__WHAT IS NEEDED__.
Resume the checkpoint shift report below from its final line, continuing the account of the afternoon at the checkpoints.

__TEXT BLOCK__.

•••

Ar-Ram, Hizma, Jaba (Lil), Tue 4.8.09, Afternoon
We formed the afternoon shift at Qalandiya and Atara, but there was not much to report. There were almost no people at the Qalandiya CP and at Atara traffic was flowing undisturbed (with no soldiers to be seen). However, when you think about it, the lack of anything to report is itself newsworthy material: fewer people are coming to the CP because they cannot get through to Jerusalem. Even in the morning, we were told, the lines of people going to work in Israel have shrunk considerably. Israel is not issuing the necessary permits, drying the flow of Palestinians who would like to cross the border in order to make a living but cannot.
15:30: Atarot CP: There was no line of cars at Atarot.

•••

Data records:
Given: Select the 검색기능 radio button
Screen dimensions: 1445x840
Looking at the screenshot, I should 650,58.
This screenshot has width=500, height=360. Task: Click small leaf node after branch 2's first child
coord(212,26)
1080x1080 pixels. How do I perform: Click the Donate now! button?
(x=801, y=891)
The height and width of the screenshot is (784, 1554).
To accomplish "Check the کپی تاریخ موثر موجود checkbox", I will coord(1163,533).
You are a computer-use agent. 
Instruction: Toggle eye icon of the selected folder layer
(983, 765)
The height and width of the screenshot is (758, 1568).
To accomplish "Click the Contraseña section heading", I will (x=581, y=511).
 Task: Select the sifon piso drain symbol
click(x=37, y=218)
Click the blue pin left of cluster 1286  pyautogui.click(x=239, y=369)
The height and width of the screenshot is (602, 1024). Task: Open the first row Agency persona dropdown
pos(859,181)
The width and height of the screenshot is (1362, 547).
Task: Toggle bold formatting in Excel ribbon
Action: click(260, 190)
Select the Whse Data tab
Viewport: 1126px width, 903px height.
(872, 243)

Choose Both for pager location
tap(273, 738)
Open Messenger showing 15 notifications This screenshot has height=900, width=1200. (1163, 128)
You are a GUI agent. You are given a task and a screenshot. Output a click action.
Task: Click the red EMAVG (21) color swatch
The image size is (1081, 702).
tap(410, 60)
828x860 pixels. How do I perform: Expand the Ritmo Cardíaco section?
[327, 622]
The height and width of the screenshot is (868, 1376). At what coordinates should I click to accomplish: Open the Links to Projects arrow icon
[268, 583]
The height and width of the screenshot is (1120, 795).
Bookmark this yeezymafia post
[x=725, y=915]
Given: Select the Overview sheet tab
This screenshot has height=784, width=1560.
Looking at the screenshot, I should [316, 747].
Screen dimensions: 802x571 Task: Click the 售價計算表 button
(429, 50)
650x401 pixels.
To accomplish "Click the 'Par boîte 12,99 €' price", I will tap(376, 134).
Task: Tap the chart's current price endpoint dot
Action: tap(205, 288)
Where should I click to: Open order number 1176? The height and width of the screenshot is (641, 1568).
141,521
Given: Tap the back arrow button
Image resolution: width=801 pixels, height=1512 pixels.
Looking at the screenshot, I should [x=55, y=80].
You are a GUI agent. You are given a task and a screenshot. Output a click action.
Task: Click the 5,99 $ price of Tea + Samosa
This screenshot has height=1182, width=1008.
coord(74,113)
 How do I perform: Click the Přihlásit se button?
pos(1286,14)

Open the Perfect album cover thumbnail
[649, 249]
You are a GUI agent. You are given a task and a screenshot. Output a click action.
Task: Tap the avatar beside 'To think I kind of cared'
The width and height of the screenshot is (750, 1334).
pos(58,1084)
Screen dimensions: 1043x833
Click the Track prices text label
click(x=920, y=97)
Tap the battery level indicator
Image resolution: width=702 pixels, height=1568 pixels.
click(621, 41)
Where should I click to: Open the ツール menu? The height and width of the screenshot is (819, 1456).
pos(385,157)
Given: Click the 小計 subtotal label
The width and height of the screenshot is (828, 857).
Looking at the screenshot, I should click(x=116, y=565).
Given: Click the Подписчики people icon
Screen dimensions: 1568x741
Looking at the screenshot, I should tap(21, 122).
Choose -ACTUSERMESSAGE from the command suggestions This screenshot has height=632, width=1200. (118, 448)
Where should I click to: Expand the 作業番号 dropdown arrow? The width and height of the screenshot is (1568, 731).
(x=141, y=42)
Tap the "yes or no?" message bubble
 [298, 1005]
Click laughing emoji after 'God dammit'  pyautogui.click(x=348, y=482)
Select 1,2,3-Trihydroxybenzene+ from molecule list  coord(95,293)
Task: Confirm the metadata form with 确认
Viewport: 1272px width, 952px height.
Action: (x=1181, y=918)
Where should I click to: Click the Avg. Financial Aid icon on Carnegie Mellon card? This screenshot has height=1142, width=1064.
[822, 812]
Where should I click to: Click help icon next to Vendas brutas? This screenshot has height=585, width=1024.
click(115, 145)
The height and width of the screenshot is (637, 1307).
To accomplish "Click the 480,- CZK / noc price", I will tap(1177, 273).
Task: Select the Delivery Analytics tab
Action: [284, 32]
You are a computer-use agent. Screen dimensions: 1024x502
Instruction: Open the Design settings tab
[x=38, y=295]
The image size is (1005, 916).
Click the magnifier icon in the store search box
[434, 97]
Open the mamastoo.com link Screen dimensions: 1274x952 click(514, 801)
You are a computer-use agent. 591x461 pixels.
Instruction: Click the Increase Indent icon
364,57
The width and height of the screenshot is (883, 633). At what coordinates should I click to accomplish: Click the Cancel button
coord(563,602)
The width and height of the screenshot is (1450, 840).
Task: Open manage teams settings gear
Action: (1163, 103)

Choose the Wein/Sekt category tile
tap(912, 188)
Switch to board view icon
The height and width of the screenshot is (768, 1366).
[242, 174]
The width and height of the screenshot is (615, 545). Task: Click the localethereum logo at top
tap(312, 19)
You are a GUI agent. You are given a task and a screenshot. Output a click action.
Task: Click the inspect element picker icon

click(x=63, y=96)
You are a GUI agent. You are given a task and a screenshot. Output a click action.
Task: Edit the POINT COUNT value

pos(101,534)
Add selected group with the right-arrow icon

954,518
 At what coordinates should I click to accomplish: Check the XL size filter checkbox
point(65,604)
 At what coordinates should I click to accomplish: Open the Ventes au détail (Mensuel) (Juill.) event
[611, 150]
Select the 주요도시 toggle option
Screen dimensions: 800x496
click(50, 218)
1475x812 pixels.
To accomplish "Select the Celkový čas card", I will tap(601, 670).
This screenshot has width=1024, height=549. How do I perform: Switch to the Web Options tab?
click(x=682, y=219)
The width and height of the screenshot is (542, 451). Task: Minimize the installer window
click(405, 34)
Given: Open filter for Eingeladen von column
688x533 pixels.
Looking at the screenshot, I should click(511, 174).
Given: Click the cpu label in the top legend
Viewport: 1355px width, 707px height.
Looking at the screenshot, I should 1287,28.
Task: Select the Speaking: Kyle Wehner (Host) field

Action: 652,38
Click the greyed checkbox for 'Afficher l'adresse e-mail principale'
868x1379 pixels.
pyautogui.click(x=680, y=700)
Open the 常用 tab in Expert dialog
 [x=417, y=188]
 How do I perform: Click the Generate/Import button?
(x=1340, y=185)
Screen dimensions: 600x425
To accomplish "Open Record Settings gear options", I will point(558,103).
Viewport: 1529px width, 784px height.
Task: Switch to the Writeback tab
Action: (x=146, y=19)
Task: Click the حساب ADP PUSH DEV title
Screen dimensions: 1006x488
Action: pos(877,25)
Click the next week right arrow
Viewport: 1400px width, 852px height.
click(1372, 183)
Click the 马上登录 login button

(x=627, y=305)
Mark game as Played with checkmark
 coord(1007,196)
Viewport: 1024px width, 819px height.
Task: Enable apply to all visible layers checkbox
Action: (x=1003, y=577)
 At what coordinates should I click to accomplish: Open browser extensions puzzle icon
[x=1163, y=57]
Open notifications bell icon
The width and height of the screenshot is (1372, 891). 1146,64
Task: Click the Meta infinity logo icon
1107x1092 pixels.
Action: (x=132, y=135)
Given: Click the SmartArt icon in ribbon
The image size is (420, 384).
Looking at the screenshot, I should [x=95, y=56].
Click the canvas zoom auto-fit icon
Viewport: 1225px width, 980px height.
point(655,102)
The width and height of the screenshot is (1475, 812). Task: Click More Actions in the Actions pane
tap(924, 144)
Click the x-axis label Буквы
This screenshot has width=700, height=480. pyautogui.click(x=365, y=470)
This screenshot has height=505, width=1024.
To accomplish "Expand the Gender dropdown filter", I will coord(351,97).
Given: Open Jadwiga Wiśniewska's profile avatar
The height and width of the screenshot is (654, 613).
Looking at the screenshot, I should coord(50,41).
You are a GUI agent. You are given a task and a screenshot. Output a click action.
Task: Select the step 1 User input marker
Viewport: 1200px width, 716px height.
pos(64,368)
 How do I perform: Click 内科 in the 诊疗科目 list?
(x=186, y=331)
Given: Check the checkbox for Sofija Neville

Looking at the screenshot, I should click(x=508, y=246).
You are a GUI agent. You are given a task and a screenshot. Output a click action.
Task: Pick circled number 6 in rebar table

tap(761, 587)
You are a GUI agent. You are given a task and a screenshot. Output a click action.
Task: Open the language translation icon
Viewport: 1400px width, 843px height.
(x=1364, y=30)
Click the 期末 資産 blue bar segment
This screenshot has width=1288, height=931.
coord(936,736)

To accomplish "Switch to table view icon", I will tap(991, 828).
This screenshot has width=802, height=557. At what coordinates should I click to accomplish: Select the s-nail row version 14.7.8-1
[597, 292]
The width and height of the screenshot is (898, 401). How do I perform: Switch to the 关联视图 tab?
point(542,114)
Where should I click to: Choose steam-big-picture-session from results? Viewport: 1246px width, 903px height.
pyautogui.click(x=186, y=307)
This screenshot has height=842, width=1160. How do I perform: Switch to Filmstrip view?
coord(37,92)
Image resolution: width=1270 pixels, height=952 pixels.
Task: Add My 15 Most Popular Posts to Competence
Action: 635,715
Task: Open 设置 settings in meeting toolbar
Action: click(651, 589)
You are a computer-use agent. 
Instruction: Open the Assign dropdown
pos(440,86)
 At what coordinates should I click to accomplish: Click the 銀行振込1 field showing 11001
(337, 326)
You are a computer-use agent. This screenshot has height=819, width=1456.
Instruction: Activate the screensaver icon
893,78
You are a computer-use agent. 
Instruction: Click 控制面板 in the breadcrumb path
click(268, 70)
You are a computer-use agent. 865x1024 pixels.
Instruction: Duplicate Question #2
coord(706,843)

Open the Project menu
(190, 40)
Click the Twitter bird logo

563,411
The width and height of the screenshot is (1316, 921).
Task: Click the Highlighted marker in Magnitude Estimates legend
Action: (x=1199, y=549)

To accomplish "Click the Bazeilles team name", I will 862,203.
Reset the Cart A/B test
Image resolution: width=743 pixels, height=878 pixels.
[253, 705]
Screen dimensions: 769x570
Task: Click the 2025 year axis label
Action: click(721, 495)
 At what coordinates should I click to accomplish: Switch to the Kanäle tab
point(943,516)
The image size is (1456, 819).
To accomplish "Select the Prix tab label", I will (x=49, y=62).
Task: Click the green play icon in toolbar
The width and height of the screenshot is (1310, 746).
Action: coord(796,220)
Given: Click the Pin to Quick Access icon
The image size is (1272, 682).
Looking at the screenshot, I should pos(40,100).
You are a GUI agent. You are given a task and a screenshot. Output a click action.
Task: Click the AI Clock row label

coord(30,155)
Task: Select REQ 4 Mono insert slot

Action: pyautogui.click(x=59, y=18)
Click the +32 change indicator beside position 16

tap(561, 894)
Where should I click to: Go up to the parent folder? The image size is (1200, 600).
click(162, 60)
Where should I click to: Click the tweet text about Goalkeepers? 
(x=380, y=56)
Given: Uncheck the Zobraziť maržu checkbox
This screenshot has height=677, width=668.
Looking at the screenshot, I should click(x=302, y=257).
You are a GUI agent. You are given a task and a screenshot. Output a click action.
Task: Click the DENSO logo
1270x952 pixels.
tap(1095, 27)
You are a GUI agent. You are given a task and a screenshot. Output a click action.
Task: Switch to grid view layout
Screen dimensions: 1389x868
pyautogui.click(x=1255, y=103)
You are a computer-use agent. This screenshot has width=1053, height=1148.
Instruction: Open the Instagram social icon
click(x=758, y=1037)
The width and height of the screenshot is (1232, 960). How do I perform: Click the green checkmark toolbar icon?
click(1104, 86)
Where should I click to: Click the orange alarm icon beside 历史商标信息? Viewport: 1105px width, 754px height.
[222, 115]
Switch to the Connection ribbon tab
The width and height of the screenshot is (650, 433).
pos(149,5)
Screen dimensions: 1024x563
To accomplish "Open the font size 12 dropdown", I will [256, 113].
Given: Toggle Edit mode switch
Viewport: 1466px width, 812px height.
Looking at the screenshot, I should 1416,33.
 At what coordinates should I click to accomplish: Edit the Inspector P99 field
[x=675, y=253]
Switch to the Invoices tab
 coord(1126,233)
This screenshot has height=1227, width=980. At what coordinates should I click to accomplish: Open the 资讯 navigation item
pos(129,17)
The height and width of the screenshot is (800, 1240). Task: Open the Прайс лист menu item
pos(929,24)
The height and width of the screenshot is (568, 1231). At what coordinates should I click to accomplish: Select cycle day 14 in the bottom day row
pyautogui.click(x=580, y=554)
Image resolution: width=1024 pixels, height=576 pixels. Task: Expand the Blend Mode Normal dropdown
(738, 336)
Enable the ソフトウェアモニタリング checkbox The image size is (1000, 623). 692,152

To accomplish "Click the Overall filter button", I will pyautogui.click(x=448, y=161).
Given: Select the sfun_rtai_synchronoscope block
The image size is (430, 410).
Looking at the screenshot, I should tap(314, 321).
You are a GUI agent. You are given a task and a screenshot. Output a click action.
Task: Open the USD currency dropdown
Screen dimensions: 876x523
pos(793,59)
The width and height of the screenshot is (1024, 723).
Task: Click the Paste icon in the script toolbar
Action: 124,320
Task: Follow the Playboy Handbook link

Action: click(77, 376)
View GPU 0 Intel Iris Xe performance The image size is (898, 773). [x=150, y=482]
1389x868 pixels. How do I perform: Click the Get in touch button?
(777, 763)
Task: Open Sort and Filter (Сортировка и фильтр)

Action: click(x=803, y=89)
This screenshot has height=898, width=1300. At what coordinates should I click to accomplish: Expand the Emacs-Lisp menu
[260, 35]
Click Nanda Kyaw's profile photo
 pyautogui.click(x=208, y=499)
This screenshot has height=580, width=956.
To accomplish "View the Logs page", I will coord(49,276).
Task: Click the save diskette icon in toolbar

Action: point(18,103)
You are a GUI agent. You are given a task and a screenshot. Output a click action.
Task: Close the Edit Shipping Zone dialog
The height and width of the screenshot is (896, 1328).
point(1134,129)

•••

__ANSWER FOR THE TASK__.
15:45: Qalandiya: There were almost no pedestrians in the CP. Passage was rapid and two passageways were in operation until we left the CP at 16:45. At 16:30 we passed through the CP to the vehicle section. A Transit vehicle was parked in the area where the buses pick up their passengers, with a leather armchair standing next to it. Two young men with blue ID cards were waiting for a soldier to come and examine the chair and give them permission to transport it to Jerusalem. The driver complained about the length of the wait and then the soldier turned around and promised that she would be with him in only two minutes. She kept her promise, attended by a security guard, examining the chair from every angle she finally allowed the two men to take their chair home to Jerusalem. On returning to the Palestinian side of the CP we saw that the biometric ID machines were all out of order so no one could record his passage.
16:45: From Qalandiya we went to see the grafitti on the A-Ram side of the separation Wall. We were rewarded with the longest grafitti message in the world, a message from South Africa expressing solidarity with their Palestinian brothers.
From A-Ram we drove through Lil CP (no lines) to Atara. The CP was not manned and the traffic was flowing undisturbed. We saw no soldiers in the pillbox however Tamar told us that if the "street lights" were burning (and they were) that was a sign that the pillbox was manned. So apparently there are still soldiers stationed at Atara.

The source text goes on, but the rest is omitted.